Dés ma première rencontre avec Frank Carlucci. Il m’a dit que Michael Moore faisait un documentaire sur la famille de Ben Laden. Il a ajouté qu’il ne lui parlerait jamais. « Je ne reçois pas les gauchistes », a-t-il dit sur le ton de la plaisanterie. Comme si j’étais du Parti républicain…

Dans le climat actuel aux Etats-Unis, le fait d’être français vous a-t-il gêné ?
Jamais. J’ai un passeport suisse. Mais je pense surtout qu’ils ne nous prennent pas vraiment au sérieux.

Pourquoi d’anciens membres de la CIA acceptent-ils de vous parler aussi longuement ?
Parce que personne ne les interroge, ne va les voir. Ceux qui sont très critiques ne s’expriment nulle part. Ils sont ravis de pouvoir parler !

Pourquoi un homme aussi influent que Frank Carlucci vous a-t-il reçu ?
C’est un des hommes les plus puissants de Washington –à la CIA, on l’appelle Don Corleone ! C’est la troisième fois que je le vois. Mystère ! Je l’ai pourtant toujours prévenu des sujets qu’on allait aborder. Par exemple, sur le fait que Bush père siège au conseil d’administration du groupe Carlyle, dont une filiale vend des chars et des missiles au Pentagone avec l’aval de son fils. Cette fois, c’était pour lui demander si, lorsqu’il était secrétaire à la Défense sous Reagan, il avait livré de l’anthrax à Saddam Hussein et si, à la réunion annuelle du groupe, qui avait eu lieu le 11 septembre 2001, à 9 heures du matin, il y avait bien un frère de Ben Laden, Shafiq Ben Laden, parlant affaires au côté de George Bush Sr. Je lui ai écrit. Une semaine après, il m’a dit : « Vous pouvez venir ».

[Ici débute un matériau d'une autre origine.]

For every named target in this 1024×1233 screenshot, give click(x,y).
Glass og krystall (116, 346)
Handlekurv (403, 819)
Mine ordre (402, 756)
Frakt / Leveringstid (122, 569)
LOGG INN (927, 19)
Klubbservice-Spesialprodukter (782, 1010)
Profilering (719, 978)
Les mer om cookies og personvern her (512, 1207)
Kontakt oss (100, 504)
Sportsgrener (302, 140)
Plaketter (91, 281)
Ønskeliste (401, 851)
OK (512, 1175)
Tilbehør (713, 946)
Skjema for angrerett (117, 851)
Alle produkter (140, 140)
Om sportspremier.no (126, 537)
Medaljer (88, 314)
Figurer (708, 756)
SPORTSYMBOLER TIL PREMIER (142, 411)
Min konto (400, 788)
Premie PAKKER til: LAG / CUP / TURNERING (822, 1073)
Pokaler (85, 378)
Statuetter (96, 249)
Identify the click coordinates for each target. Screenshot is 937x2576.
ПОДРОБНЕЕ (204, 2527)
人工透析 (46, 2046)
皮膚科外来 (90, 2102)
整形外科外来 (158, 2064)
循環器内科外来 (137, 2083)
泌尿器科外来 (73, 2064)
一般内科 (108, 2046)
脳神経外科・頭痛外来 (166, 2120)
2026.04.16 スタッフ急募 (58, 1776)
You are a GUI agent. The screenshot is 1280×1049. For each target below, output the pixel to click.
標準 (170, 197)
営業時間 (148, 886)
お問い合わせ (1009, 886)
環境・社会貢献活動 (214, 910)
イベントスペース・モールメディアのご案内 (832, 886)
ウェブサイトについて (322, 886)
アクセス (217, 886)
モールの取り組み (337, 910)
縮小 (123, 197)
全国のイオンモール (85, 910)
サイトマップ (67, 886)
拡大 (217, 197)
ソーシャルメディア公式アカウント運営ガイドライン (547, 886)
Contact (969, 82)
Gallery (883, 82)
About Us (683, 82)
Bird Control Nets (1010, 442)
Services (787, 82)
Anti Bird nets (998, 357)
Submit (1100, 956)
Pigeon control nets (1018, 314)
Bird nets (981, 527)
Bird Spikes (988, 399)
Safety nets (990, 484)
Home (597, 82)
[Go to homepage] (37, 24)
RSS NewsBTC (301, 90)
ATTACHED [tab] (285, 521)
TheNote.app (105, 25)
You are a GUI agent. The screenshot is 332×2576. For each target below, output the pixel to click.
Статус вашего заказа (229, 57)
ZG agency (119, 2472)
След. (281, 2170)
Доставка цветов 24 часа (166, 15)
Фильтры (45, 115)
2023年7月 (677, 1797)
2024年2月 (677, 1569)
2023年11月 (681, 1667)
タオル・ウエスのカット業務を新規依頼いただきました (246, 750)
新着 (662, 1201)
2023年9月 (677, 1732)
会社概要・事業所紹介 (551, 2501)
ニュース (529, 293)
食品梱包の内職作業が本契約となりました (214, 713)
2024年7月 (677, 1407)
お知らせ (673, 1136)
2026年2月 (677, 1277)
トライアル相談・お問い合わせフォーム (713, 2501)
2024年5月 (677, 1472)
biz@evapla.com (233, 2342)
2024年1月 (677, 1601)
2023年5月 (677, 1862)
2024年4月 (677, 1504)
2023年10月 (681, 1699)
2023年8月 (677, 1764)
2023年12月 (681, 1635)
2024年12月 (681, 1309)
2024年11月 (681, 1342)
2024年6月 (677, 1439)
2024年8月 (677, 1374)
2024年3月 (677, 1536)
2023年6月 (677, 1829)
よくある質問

Le deuxième ouvrage d’Eric Laurent est davantage centré sur les relations avec Israël. Comment avez-vous travaillé avec lui ?
Les livres d’Eric Laurent ont nourri mon film, mais on n’a pas travaillé ensemble. Toutefois, Eric Laurent connaissant Ariel Sharon, on a essayé pendant six mois d’obtenir un entretien avec lui et avec un de ses ministres pour parler des relations avec le gouvernement Bush. Ils ont répondu qu’ils n’avaient pas le temps. Du coup, on a réduit cette partie.

Comment définissez-vous votre démarche : documentaire politique ? Pamphlet ?
Ni film à charge, ni pamphlet. Michael Moore a le culot phénoménal de prendre position. Il est américain, engagé dans la campagne électorale avec les démocrates. Pour moi – c’est ma conception du documentaire -, le commentaire ne prend pas parti : il apporte des faits, des chiffres. J’aurais adoré pouvoir dire que Rumsfeld et Bush sont des fous dangereux, que leur soutien inconditionnel à Sharon est le pire service qu’on puisse rendre à Israël, mais je ne l’ai jamais fait, dans aucun film. Certes je m’abrite derrière des témoins qui vont dans le sens de ce que j’aurais envie de dire… J’essaye de faire le bilan des 1 000 jours de Bush, de juxtaposer les erreurs ou horreurs commises. Il n’y a pas de révélations fracassantes mais disons que, mises bout à bout, toutes ces choses prennent une petite force.

Croyez-vous au pouvoir d’un film ?
Absolument pas. Le Monde a publié récemment l’information selon laquelle un rapport du 6 août 2001 s’était trouvé sur le bureau de la Maison Blanche, disant, avant les attentats du 11 Septembre, que des terroristes allaient détourner des avions de ligne pour s’en servir comme armes aux États-Unis. Quand j’ai révélé ces faits, confirmés par deux anciens directeurs de la CIA, dans CIA, guerres secrètes, diffusé il y a un an sur Arte, il n’y a pas eu une seule ligne dans les journaux. Un an après, c’est devenu un évènement.